## [PROVIDED RECORDS]
===============

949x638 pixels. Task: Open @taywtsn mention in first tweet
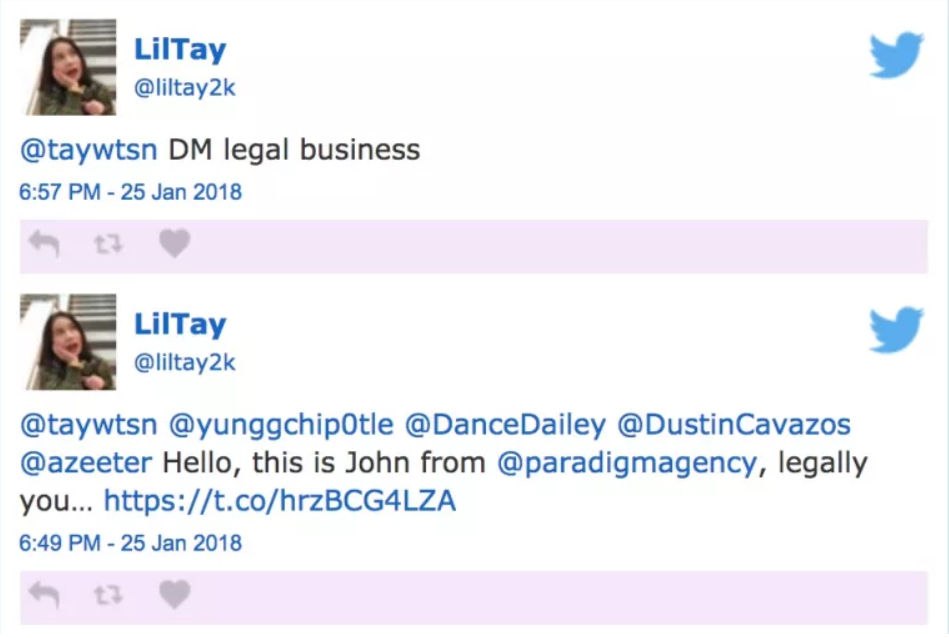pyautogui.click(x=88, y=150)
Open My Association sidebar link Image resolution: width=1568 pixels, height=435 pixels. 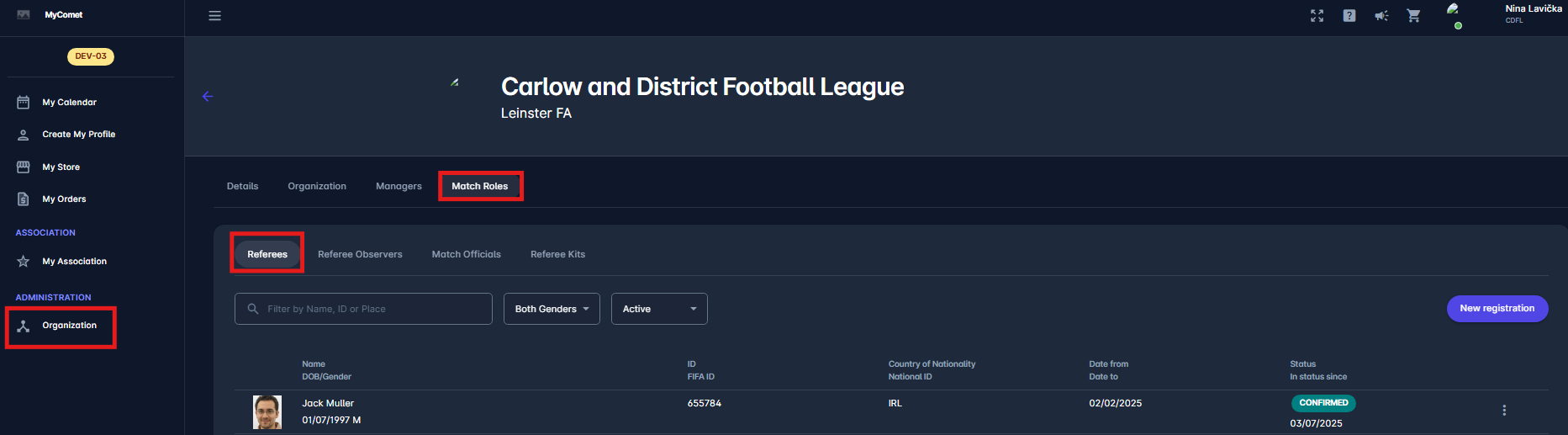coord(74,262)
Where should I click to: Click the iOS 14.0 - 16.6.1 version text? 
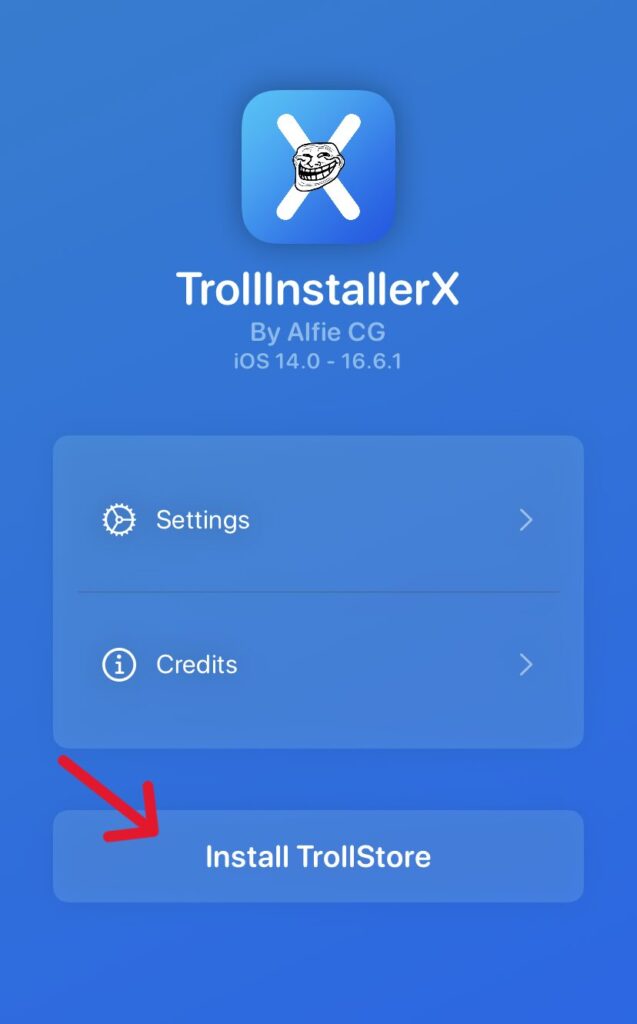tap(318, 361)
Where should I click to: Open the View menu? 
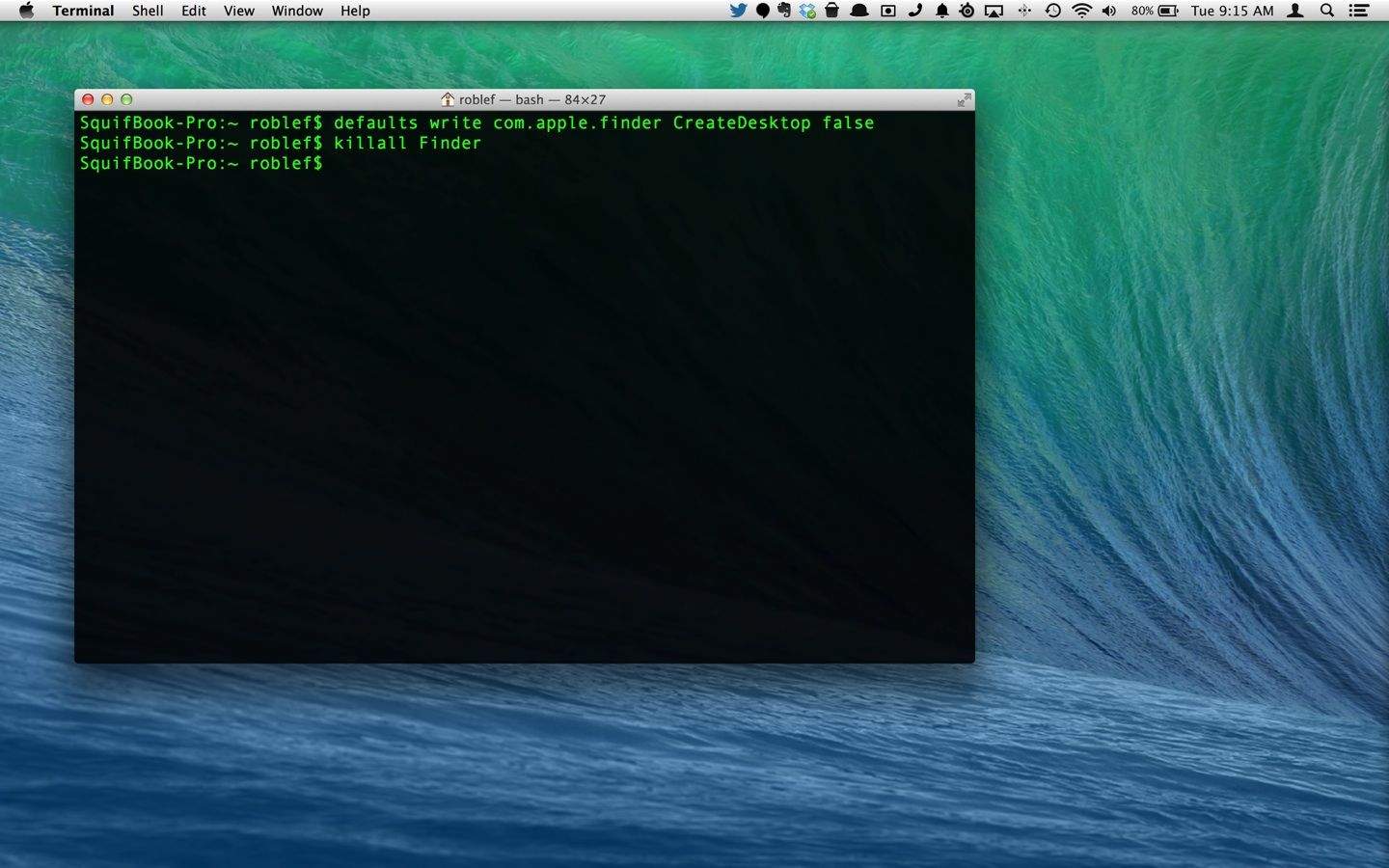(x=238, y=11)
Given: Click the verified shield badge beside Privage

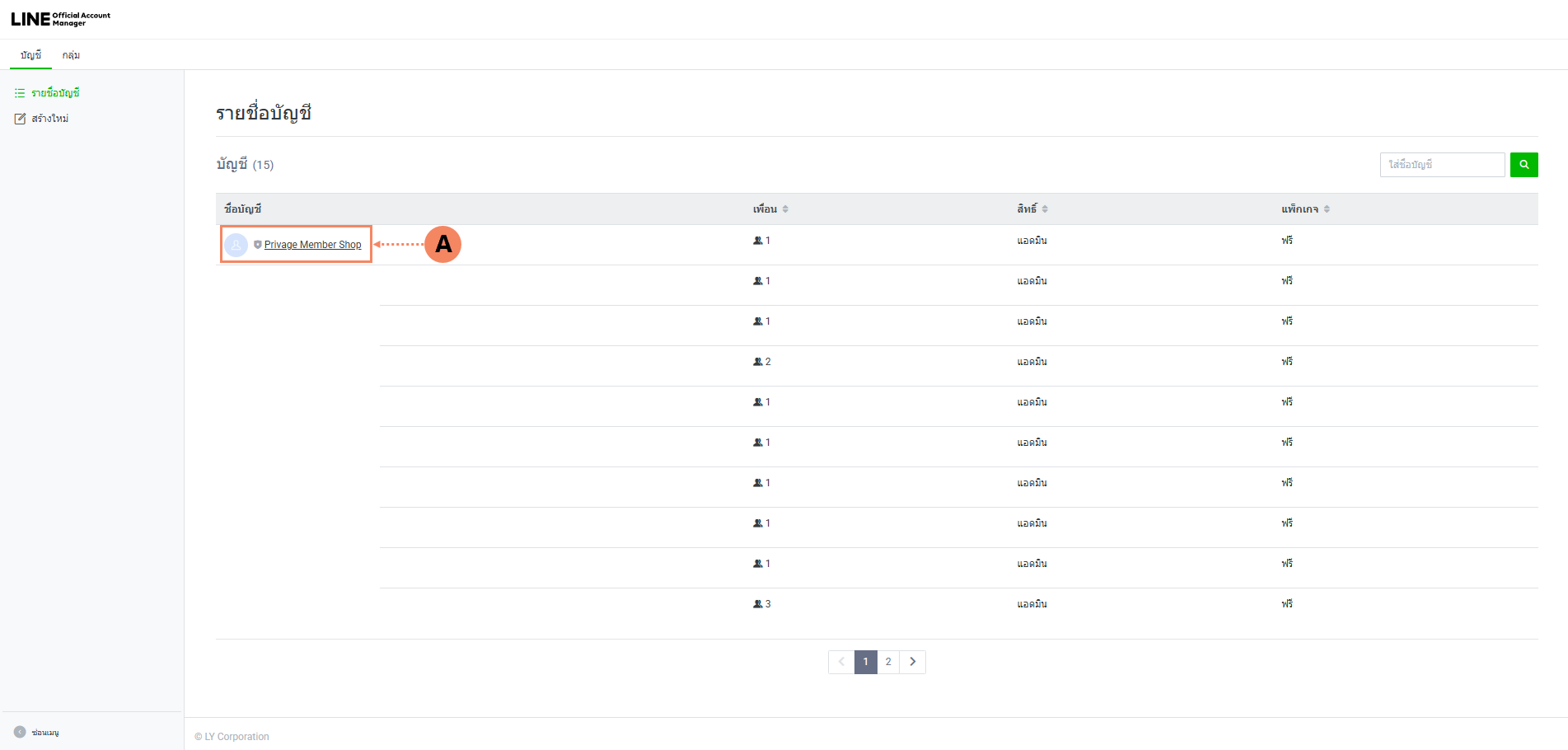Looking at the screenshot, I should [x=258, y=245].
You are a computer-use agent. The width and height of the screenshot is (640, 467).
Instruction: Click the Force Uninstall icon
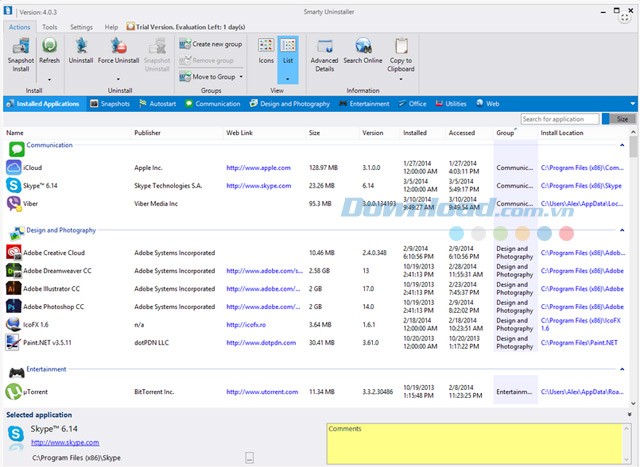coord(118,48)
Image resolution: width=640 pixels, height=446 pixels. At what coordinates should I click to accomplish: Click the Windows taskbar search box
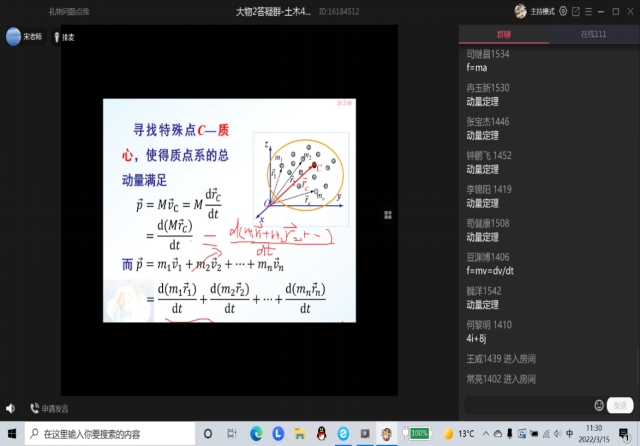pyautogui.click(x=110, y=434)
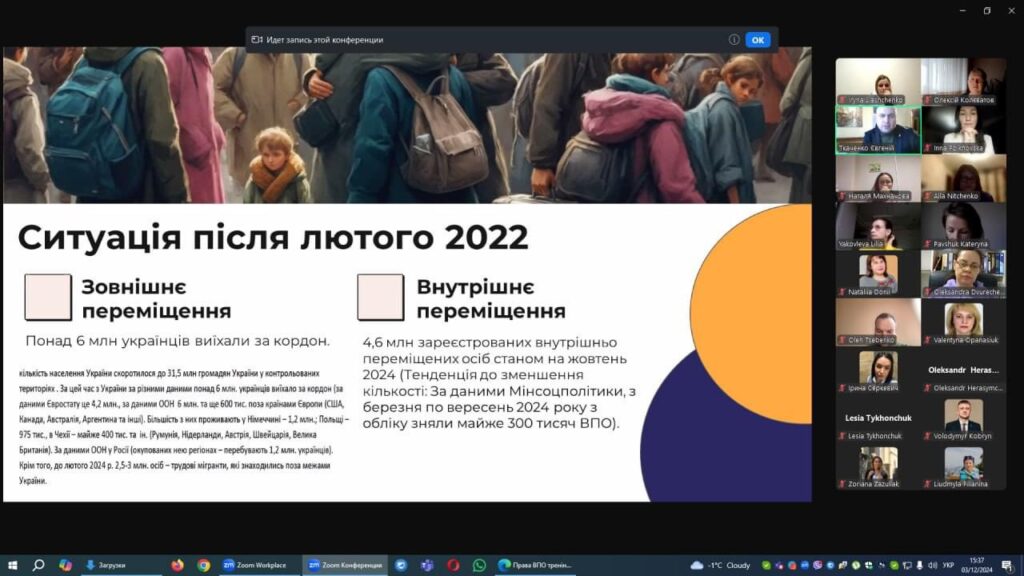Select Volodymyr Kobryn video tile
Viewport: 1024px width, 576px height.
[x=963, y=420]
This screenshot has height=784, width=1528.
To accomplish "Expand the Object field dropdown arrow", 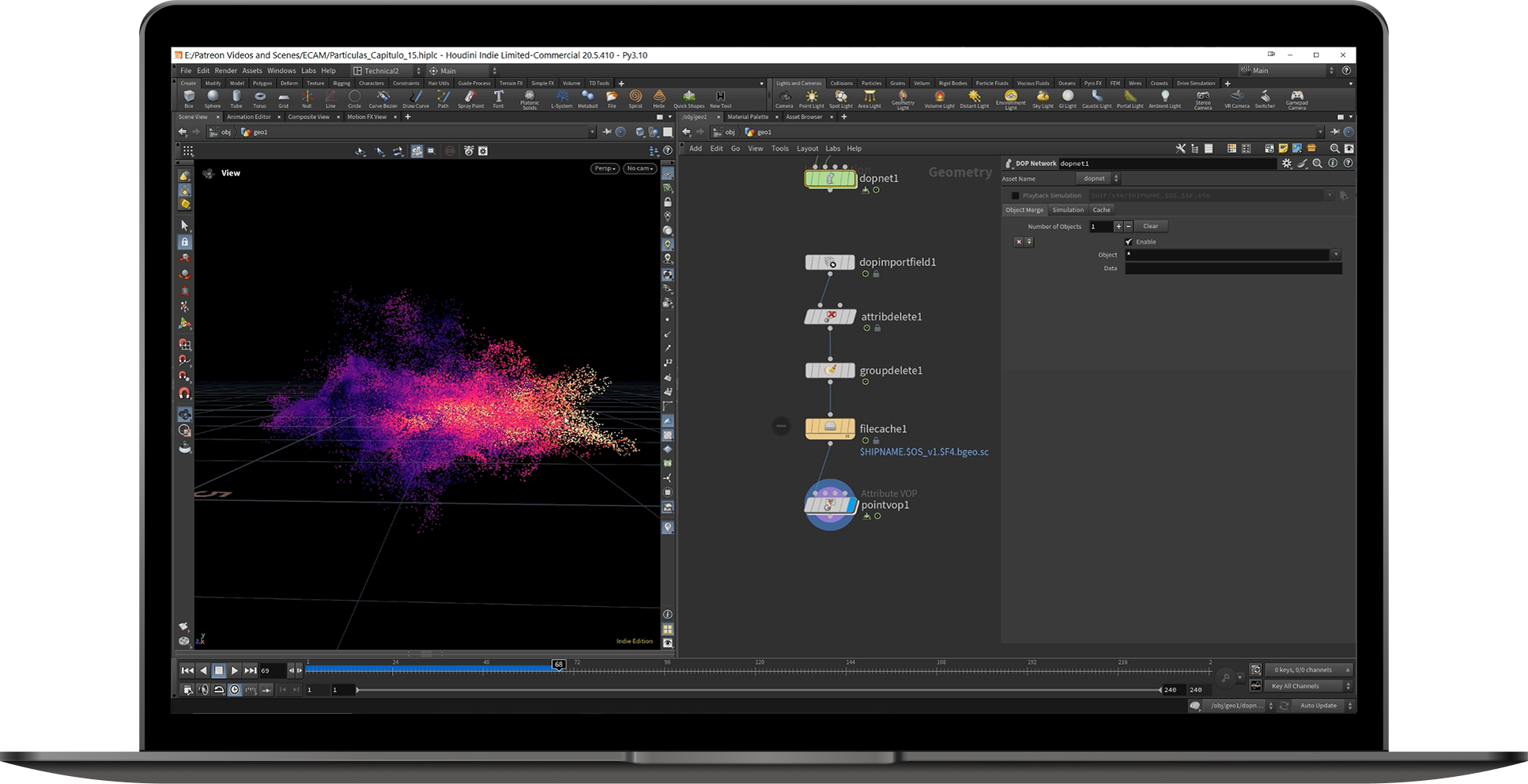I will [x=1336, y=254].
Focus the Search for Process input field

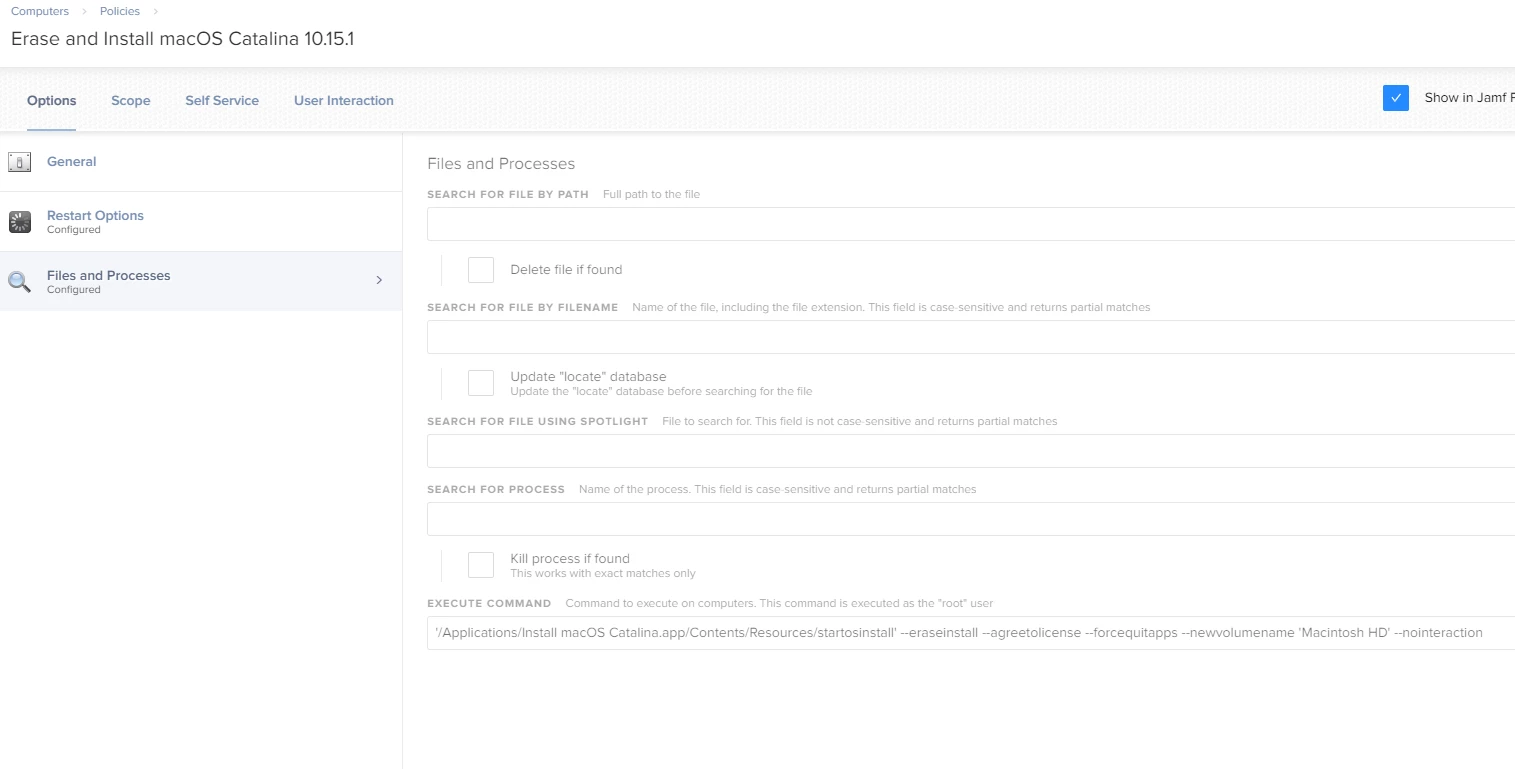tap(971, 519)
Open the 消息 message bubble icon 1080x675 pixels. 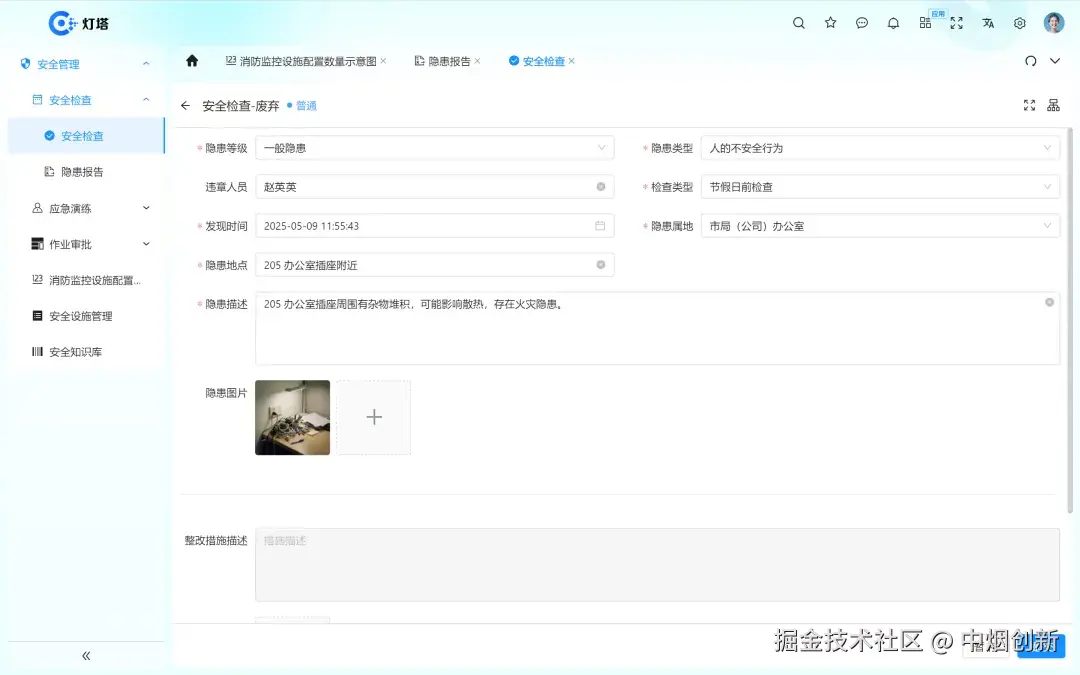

===============

## [EXERCISE PROMPT]
In the records above, find the line containing "Focus the Search for Process input field", then write out exactly that line and every later one through the last, omitting pictures.

## [RESPONSE]
Focus the Search for Process input field

tap(971, 519)
Open the 消息 message bubble icon 1080x675 pixels. 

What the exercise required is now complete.